Robert K. Johnson
Born in New York City (in Elmhurst), I lived in several different places there but have memories only of The Bronx (off Fordham Road). Then my family moved out "on The Island"—to Lynbrook, where we stayed till I graduated from Hofstra (then a College). Several years after my wife, Pat, and I married, we, plus our two children, settled in the Boston area and have remained there (except for my daughter, Kate, who has lived in Manhattan for quite a while). I have been writing poetry since I was twelve (many moons ago).
A March Dawn
From deep behind
the drooped rhododendron,
the dark shadow
of a bird
darts down to see
if a smudge of ground
thawed free of snow
might bare a crumb
for its beak.
Chris, who did all the readings
teachers assigned, was the only one
in our high school I told my secret.
Who knew that after a week of classes
and a Saturday night party or dance,
I headed home and stayed up for hours
doing what, if my other classmates knew,
would have triggered their disdain:
I read Steinbeck, Wolfe, Flaubert
and, worse, wrote poetry.
So it was to me that Chris, in turn,
revealed his secret.

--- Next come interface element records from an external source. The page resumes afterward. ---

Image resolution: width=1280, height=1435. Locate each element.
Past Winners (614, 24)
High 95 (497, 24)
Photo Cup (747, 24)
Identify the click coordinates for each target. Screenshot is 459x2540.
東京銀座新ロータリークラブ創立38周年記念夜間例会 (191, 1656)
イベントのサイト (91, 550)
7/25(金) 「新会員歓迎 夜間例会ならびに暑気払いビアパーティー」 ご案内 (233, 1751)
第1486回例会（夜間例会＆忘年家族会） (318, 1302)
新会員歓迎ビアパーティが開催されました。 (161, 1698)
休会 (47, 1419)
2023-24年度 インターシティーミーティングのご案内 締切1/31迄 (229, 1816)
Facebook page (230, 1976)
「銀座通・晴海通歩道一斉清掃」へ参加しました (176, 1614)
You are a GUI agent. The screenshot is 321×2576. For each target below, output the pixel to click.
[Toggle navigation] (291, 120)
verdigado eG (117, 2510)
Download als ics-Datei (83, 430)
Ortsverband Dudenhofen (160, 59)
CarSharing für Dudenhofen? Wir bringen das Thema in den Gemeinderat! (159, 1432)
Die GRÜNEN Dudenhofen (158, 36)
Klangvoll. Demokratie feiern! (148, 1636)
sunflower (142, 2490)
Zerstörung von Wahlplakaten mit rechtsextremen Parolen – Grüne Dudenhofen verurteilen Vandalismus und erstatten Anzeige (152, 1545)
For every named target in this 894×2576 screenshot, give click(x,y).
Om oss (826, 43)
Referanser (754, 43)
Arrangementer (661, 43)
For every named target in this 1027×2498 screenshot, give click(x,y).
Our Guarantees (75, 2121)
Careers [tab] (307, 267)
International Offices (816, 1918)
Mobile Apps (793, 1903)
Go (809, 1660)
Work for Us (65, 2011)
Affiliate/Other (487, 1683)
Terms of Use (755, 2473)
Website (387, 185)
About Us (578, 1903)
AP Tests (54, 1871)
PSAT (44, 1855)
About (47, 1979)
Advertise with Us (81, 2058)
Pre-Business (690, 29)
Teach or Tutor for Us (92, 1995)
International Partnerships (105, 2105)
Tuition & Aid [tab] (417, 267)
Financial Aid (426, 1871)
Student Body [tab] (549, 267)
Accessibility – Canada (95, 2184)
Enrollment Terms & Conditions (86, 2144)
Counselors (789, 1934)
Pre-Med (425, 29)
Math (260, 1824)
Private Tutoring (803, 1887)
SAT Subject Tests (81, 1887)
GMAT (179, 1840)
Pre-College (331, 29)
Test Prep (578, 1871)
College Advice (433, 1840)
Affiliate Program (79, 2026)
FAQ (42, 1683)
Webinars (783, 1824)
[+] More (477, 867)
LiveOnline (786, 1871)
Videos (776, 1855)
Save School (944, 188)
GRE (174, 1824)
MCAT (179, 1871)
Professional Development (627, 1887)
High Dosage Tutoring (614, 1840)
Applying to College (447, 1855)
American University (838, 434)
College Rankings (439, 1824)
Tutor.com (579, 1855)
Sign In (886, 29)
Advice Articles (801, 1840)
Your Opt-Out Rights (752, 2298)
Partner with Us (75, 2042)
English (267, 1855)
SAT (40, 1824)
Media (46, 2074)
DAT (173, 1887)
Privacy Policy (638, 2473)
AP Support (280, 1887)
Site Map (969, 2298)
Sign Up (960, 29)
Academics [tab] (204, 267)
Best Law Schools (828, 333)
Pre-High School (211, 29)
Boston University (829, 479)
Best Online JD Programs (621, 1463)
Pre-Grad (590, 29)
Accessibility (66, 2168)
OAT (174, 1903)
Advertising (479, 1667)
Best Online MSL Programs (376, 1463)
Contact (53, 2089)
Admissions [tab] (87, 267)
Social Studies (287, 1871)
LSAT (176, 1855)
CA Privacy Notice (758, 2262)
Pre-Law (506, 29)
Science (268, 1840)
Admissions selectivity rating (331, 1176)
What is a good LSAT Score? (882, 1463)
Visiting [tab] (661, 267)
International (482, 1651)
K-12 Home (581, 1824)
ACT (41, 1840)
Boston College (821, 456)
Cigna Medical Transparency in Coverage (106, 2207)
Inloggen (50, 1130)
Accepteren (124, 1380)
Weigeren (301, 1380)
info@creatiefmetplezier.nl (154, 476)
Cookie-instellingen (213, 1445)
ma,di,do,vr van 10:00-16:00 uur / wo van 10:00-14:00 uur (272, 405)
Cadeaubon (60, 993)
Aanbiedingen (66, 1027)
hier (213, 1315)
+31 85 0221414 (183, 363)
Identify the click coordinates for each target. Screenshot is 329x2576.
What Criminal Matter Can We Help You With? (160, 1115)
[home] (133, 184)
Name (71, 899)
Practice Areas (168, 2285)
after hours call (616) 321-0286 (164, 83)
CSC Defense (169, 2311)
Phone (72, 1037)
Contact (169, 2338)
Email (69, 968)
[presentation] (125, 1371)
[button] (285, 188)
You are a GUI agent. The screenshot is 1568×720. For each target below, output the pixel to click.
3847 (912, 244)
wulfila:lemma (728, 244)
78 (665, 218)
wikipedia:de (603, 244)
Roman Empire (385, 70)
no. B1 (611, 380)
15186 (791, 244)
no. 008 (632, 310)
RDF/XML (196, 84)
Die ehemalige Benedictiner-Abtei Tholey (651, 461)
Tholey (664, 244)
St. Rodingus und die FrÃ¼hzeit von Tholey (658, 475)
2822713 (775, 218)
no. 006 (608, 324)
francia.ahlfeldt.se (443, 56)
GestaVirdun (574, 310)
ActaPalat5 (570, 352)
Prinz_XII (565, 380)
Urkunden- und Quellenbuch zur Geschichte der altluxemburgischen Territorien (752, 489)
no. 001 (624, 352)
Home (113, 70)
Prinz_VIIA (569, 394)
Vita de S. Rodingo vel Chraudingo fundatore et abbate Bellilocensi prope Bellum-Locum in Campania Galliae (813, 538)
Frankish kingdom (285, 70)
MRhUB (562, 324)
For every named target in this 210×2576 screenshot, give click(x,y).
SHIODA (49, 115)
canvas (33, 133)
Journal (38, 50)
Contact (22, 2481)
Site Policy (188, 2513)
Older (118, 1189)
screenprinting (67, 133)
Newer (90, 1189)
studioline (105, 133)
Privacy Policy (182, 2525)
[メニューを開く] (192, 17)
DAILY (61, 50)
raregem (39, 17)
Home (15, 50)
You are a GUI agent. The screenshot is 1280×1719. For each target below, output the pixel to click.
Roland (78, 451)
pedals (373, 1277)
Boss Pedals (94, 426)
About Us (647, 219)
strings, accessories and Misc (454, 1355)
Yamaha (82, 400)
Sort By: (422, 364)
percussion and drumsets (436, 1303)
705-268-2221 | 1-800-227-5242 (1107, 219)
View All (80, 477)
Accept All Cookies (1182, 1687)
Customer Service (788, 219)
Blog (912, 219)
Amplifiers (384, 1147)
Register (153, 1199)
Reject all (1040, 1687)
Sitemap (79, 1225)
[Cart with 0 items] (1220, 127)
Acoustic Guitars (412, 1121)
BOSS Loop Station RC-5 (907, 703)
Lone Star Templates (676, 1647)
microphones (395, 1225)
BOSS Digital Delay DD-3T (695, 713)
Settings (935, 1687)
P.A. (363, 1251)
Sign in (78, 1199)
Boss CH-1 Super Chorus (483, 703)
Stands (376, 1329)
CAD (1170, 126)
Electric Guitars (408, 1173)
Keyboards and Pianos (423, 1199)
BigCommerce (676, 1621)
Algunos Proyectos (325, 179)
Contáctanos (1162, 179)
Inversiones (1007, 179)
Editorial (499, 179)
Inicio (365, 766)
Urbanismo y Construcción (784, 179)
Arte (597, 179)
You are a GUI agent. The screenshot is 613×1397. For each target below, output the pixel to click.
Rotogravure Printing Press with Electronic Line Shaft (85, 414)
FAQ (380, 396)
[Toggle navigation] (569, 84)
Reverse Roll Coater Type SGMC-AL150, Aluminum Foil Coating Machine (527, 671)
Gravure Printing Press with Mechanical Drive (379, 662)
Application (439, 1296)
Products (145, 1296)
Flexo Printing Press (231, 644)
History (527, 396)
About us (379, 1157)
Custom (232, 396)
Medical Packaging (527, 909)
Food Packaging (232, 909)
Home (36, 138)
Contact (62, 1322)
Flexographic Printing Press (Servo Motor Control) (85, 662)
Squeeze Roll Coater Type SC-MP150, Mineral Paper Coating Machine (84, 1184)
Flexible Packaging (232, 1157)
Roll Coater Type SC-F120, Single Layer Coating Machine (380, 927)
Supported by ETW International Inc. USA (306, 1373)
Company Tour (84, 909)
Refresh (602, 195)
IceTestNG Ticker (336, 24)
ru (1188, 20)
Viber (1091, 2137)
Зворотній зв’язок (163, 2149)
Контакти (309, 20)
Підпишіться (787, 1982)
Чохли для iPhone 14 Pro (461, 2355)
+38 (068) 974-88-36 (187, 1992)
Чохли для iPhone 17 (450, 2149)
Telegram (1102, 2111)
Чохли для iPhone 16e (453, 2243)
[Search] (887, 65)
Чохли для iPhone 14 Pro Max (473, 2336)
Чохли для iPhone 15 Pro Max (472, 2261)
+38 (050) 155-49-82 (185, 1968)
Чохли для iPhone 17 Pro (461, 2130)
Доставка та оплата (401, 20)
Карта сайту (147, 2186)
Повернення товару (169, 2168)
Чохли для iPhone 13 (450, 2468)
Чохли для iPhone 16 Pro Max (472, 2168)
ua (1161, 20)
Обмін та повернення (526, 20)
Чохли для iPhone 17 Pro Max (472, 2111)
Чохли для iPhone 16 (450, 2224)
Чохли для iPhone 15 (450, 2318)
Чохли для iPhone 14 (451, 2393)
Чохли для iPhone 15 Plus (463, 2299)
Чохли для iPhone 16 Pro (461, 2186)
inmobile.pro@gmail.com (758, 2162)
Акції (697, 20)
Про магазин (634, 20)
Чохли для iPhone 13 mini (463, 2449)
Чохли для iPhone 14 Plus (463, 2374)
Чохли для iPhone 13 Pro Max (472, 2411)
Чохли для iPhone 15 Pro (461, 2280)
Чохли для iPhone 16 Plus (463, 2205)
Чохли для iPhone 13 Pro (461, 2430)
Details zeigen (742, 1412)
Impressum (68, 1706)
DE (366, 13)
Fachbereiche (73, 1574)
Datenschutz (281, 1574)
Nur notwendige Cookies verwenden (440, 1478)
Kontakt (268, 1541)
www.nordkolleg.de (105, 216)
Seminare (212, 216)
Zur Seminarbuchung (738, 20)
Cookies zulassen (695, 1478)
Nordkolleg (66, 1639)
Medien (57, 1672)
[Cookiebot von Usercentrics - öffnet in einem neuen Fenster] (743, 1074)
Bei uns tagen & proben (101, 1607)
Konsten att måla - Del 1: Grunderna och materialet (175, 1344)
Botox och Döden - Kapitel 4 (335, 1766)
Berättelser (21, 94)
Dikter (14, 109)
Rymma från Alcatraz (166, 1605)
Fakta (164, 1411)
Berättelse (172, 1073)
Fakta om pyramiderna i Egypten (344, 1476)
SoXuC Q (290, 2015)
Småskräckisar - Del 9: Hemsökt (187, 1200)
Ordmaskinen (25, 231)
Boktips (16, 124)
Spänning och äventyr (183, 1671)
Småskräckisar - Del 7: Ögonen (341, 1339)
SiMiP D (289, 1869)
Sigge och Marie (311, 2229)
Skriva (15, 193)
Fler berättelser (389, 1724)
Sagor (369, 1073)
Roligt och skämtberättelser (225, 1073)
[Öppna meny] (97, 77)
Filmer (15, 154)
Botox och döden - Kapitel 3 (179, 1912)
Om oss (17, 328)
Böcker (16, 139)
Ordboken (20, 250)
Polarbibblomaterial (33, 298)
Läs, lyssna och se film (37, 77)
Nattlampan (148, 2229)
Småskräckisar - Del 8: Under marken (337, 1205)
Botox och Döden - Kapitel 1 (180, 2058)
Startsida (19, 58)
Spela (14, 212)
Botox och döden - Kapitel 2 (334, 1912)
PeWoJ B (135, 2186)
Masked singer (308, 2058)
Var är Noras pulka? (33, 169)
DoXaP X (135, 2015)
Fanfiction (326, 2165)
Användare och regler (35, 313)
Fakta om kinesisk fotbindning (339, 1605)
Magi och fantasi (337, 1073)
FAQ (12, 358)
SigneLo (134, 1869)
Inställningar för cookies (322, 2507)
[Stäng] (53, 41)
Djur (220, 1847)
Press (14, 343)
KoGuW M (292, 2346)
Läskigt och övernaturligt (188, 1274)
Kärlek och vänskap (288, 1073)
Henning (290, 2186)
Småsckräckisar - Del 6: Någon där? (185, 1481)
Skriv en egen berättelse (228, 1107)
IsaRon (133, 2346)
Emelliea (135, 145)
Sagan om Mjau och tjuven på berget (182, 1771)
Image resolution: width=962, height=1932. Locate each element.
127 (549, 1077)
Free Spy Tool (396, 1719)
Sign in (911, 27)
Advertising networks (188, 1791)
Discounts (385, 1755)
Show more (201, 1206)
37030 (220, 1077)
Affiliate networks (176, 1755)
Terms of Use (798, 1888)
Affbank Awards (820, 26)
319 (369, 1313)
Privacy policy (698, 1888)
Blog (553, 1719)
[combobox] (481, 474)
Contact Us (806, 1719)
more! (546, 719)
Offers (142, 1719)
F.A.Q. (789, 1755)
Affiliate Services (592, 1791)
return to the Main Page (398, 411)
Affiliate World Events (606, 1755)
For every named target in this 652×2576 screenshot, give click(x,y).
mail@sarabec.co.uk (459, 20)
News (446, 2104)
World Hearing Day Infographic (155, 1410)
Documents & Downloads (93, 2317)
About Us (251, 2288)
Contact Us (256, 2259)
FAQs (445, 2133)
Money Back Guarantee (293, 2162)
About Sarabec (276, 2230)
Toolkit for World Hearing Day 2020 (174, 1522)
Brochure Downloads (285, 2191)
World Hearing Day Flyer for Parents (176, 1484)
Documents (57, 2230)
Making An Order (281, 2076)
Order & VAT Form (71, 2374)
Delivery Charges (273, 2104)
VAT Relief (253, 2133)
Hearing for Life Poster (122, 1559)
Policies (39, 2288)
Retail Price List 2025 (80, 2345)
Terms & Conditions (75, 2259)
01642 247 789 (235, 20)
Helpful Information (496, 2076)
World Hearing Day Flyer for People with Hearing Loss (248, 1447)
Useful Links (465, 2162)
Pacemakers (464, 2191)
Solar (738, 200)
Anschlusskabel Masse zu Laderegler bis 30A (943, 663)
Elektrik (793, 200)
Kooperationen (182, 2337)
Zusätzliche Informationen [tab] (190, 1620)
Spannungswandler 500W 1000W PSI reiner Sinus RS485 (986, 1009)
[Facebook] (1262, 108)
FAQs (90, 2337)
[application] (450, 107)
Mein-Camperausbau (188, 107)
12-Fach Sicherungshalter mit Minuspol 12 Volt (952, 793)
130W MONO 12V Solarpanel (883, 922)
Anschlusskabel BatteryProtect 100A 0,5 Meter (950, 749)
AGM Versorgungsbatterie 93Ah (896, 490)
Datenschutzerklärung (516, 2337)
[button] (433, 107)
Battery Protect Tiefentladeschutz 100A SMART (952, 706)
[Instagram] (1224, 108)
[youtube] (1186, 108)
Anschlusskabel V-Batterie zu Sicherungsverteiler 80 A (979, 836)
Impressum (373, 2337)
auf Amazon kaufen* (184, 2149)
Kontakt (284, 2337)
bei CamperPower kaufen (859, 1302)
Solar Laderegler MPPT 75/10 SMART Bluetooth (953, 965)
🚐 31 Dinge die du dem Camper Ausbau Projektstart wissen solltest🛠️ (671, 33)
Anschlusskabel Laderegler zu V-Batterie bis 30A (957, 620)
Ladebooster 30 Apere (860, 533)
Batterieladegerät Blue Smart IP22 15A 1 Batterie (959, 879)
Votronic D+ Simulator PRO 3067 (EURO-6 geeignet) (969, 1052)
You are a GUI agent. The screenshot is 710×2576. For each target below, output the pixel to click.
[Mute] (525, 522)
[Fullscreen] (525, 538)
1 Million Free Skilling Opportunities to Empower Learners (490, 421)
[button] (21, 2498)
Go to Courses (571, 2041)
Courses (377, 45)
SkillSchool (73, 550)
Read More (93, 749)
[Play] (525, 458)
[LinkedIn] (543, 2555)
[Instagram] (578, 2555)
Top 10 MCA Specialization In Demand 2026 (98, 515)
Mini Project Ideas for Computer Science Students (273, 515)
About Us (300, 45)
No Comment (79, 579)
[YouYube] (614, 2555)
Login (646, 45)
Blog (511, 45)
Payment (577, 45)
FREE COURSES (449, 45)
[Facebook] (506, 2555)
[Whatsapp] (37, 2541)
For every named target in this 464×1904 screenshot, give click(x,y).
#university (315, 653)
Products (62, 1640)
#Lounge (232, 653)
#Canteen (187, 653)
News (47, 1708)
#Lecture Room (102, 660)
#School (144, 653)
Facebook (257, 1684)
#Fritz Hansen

Late on weekend nights
he walked—his parents could not
afford a car—to the spacious home
that Sheila Franklin returned to
after her date with one of the males,
dull as fizzless soda — but from money,
her parents pressured her to see.
Chris would go to the back of the house,
noiselessly open the porch's screen door
and move through moon shadows
to where Sheila, her face uplifted,
sat in a chair waiting for him
while I wrote a poem imagining the scene.